* Required work: Read each line of the material and note whether it contains "width". Give the number of such lines and nothing else.
===== Recorded data
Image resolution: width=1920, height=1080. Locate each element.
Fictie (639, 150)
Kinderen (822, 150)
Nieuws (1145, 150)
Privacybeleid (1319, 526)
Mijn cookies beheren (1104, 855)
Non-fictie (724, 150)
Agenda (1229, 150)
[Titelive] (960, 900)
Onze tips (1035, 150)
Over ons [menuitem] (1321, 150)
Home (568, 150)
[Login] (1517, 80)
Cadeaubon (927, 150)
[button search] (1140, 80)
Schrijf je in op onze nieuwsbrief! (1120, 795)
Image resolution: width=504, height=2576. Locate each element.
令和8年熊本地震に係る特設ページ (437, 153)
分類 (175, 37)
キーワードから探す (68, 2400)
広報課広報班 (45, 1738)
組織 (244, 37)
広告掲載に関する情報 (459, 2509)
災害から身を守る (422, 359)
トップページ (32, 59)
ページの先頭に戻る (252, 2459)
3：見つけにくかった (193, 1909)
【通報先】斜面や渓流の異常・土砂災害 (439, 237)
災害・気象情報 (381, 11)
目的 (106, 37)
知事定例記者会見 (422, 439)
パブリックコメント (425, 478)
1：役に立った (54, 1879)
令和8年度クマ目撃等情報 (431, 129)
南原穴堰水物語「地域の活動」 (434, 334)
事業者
==========
* Answer section: 2